Ich sitze bei der Sklavenhaltungsmauer, stehe in Stanleys Zelt (in Beton nachgegossen) und raste auf dem damaligen Besuchsempfangsplatz. Am Strand zapple ich freudig kleinmädchenlike mit den Füssen im Lake Victoria; wie schööön! Und gwundrig kann ich nicht widerstehen, unüblich zu Bitten, auf den hohen ausladenden verastverwinkelten Baum zu klettern. Unter diesem berat der einstige grosse Männerrat zukunftsweisend; es fühlt sich stimmig an, hier oben zu sein!

Auf dem Retourweg machen wir eine kurze Cokepause. Das Restaurant versperrt mir deren Choo. Ihr Klo sei einer Mzungu unwürdig. Es dauert ein dringendes Weilchen, bis das geeignete Pinkelhäuschen ausfindig gemacht ist: Viereckige Konstruktion aus Ästen und löchrigen Plastikplanen. Privattoilette - tut befreiendermassen gleich gut.
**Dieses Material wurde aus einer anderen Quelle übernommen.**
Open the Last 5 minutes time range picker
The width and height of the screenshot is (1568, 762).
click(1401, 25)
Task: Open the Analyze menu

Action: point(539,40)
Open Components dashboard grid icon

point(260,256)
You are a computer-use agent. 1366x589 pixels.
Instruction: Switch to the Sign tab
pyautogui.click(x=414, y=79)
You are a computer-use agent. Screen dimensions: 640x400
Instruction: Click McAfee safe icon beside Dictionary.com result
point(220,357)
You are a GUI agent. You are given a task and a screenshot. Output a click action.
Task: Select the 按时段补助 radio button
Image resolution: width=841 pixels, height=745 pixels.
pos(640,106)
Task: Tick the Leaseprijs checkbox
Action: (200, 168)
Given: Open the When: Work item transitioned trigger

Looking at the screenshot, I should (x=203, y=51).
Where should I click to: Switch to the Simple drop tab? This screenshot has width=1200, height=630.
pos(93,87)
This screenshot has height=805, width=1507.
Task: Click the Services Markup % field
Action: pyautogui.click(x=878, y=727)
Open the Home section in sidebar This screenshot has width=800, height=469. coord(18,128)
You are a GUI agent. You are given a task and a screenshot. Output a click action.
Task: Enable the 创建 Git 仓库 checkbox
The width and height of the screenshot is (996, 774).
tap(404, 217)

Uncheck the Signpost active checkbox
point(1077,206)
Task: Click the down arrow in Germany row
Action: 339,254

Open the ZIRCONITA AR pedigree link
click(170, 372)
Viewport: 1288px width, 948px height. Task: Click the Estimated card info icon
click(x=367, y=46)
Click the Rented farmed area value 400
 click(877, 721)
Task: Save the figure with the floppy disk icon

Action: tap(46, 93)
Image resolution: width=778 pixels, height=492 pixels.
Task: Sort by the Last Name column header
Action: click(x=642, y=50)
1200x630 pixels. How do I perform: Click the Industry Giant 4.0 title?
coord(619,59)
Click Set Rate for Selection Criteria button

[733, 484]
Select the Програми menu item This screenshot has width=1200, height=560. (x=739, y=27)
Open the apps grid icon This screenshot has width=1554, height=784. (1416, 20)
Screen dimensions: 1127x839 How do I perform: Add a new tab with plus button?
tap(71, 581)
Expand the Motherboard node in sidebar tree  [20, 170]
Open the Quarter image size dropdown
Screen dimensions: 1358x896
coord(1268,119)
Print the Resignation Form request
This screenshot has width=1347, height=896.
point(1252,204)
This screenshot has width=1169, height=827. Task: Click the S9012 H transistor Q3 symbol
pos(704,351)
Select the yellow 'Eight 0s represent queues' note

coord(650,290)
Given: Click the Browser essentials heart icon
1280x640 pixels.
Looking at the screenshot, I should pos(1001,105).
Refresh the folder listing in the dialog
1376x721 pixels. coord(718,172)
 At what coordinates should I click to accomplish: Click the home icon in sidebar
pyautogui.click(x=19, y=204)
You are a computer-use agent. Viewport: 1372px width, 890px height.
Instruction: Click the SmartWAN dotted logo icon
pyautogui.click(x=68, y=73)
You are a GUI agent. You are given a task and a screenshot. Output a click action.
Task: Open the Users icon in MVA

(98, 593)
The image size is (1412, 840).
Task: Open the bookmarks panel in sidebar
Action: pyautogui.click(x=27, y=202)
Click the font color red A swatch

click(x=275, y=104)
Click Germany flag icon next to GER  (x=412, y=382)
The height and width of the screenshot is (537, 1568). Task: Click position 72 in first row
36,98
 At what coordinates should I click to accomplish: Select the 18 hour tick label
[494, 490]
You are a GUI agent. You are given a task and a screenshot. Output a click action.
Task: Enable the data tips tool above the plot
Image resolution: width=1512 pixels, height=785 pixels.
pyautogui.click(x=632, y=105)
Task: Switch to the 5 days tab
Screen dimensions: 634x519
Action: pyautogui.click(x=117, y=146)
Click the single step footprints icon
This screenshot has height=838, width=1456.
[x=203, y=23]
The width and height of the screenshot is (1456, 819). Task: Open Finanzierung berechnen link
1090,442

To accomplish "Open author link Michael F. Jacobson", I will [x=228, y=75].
War das wieder ein interessanter Tag!

Da vergesse ich fast, das war lustig: Auf dem gestrigen Weg auf Abfahrt, sass ich im Daladala vorne beim Fahrer wartend. Ich ergatterte durchs Fenster ein Vanilleeis. Nach einer Weile fällt ein regelmässiges tiefes aufsteigendes und verebbendes Gebrummel auf. Mmh, was sagt Frau dazu: Links entfernt sitzt eine Horde Männer im Schatten und beobachtet kommentarlaut, als wäre ich – mmh – ein Fussballspiel! Na denn! Ein paar stichelnde laute Gesten auf beiden Seiten. Ich darf hinzubemerken, dass es keinesfalls um anstössige Gedanken ging. Es war die schlichte Freude, dass eine Frau sich ein Eis gönnt! Dennoch, ausgleichend gerecht finde ich die Szene in Kageye. Während des Rundgangs stehen wir ungewollt in einer starkbefahrenen Ameisenstrasse. Mir selbst krabbeln die kleinen Wesen nicht die Mzungu-Beine herauf, sie bevorzugen dunkle Haut. Folglich tanzen vor mir drei kratzend hüpfende Männer, welche zur endgültigen Befreiung die Hosen runterlassen!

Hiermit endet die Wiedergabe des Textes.